▶ Page excerpt:
►

Sadao Watanabe
Saxophonist and flautist Sadao Watanabe (1933) has been a figurehead for Japanese jazz for around seven decades. He was born in Utsonomiya, less than 100 miles from Tokyo. His father was a traditional musician, who played a Japanese lute, called the biwa. In the years after the Second World War, American occupying forces sought entertainment from dedicated radio and television channels, the Far East Network (FEN). Popular with young Japanese too, Watanabe first heard jazz on the FEN. He persuaded his father to buy him a clarinet and was soon playing at local dances. In 1953, he travelled to Tokyo and joined Toshiko Akiyoshi‘s quartet. Akiyoshi took the 20 year old, now playing alto axophone, under her wing, taking him along to jam sessions to play with American GIs. Akiyoshi left Japan in 1956 to study at Berklee College of Music, so Watanabe took over leadership of her group. In 1959, he was voted top alto saxophonist in a readers polly by Swing Journal magazine. Two years later, he released his debut self-titled album. In 1962, he decided to follow in her footsteps and study at Berklee. While still a student, he played in bands led by Gary McFarland and Chico Hamilton, and also became interested in Bossa Nova, inspired intially by Sergio Mendes. Back in Japan in 1965, Watanabe started his own jazz school, teaching theory to, among others, free jazz saxophonist Akira Sakata. He sat in with John Coltrane, during the American’s 1966 tour of Japan. In 1967, he recorded the first of three albums with Charlie Mariano and Japan’s first bossa nova record Jazz & Bossa. He followed this up with another bossa album recorded in Sao Paolo, and also performed at the Newport Jazz Festival, his first time as a headliner outside of Japan.

◄

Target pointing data
►

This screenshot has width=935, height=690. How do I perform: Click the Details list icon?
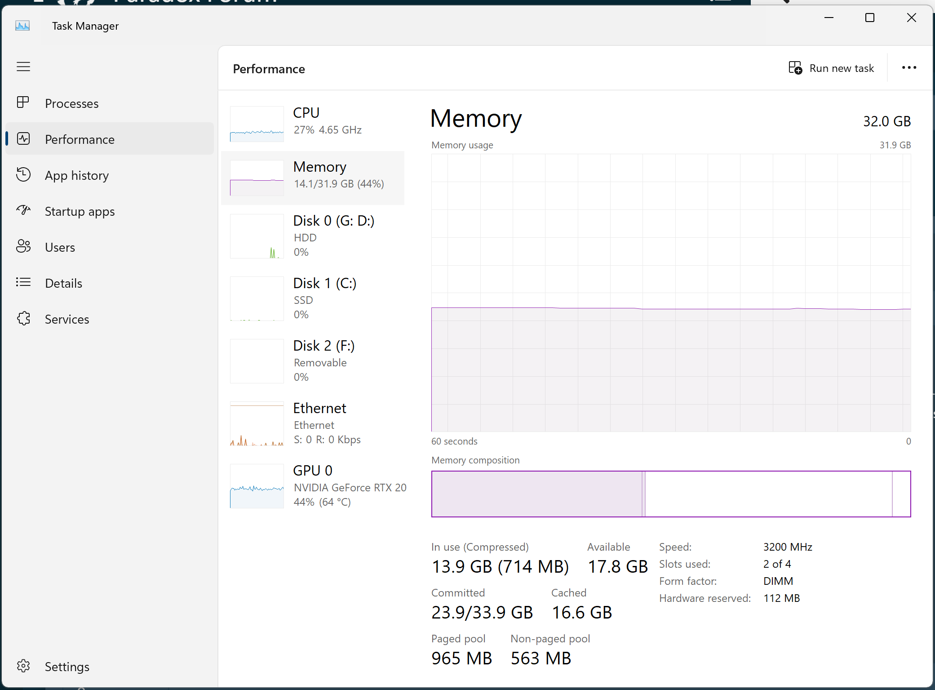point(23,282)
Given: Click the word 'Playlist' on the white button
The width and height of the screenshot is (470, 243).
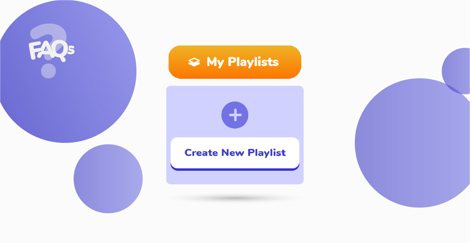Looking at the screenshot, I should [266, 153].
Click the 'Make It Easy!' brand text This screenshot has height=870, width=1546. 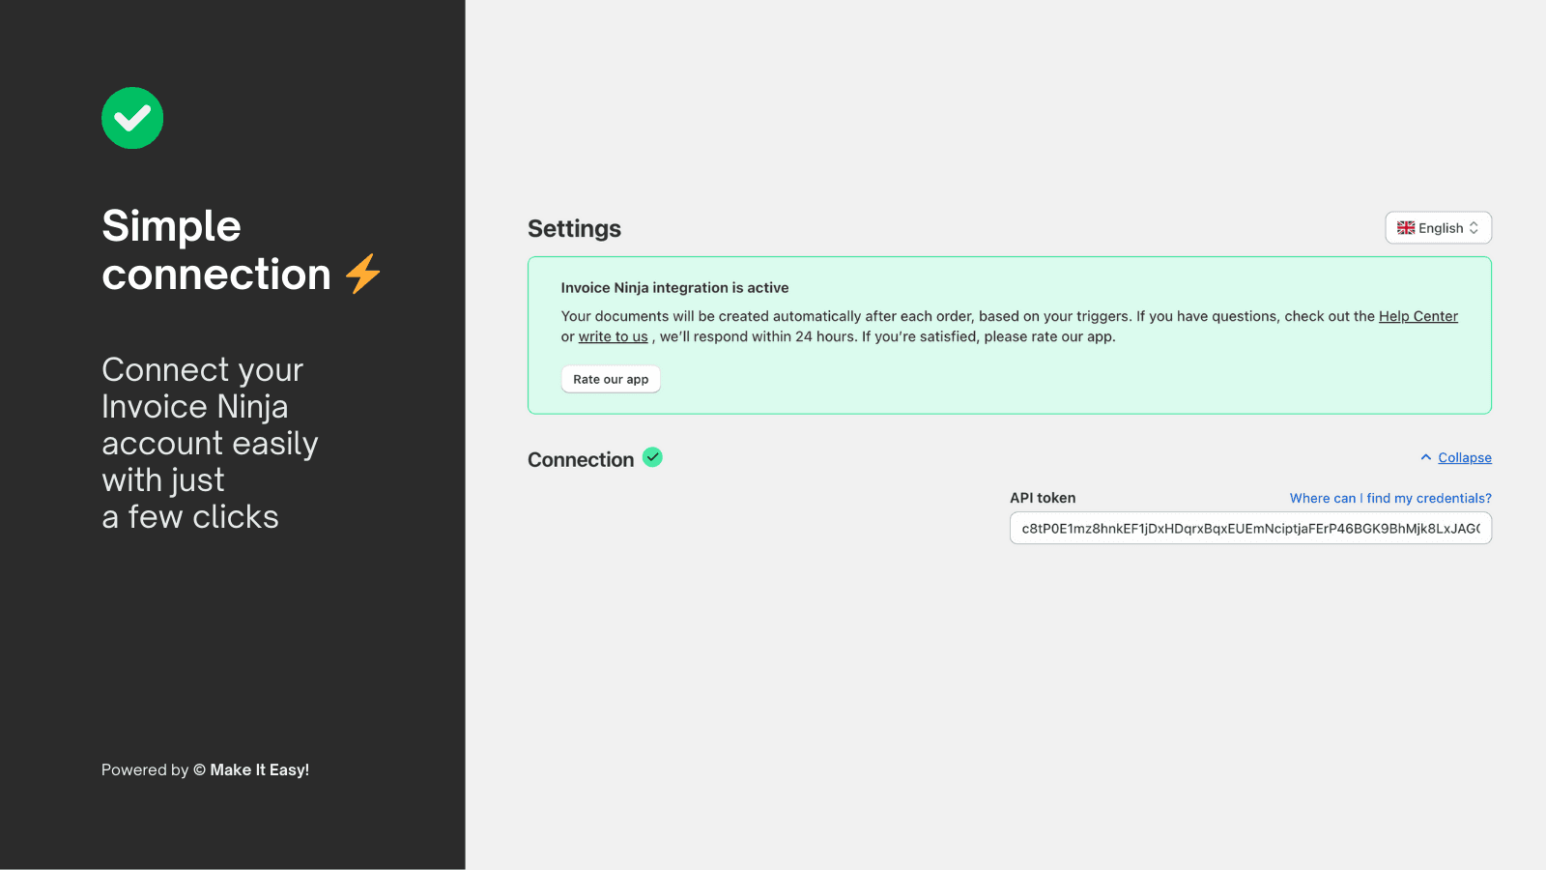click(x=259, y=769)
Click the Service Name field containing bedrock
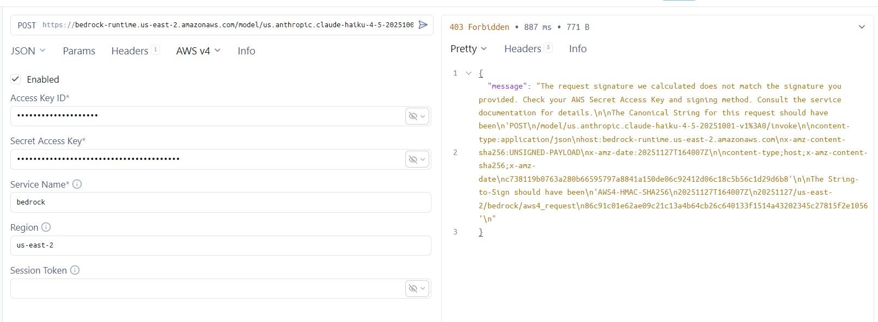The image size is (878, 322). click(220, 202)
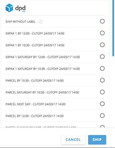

◄

Resume the Sadao Watanabe biography from its last sentence and write what comes next.

▶ Result for this task:
From 1969, Watanabe began a dual career as a radio broadcaster, promoting jazz throughout Japan. His programme ‘My Dear Life’ ran for two decades from 1972. During the early 1970s, Watanabe’s international career flourished with another performance at Newport, a concert at Montreux, which was released as a live album, and visits to Africa and India. Round Trip in 1970 featured a stellar lineup of Chick Corea, Miroslav Vitous and Jack DeJohnette. Watanabe’s backing on I’m Old Fashioned in 1976 rivalled that earlier group with Hank Jones, Ron Carter and Tony Williams. He became interested in fusion during th elate 1970s, recording with Lee Ritenour, Harvey Mason and Dave Grusin.
Watanabe has maintained an impressively prolific recording career from the 1960s into the 2010s, and a short list of musicians who have appeared on his albums might include Herbie Hancock, Marcus Miller and George Benson among the Americans, Richard Bona, Abraham Laboriel, Paulinho Da Costa and Alex Acuña among international collaborators, and Masabumi Kikuchi, Masahiko Togashi and Terumasa Hino among the Japanese. Watanabe is just as comfortable playing straight bebop, bossa nova, fusion or Bach. By the 1980s, he was touring USA regularly and performing to large audiences in Japan. He has played for President Clinton, Nelson Mandela and the Dalai Lama and picked up every imaginable honour in Japan. He continues to perform, releasing a live album recorded at the Blue Note Tokyo with Russell Ferrante, John Patitucci and Steve Gadd as recently as 2019.
Key Recordings:
Round Trip (CBS 1974)
I’m Old Fashioned (East Wind 1976)
Remembrance (Verve 1999)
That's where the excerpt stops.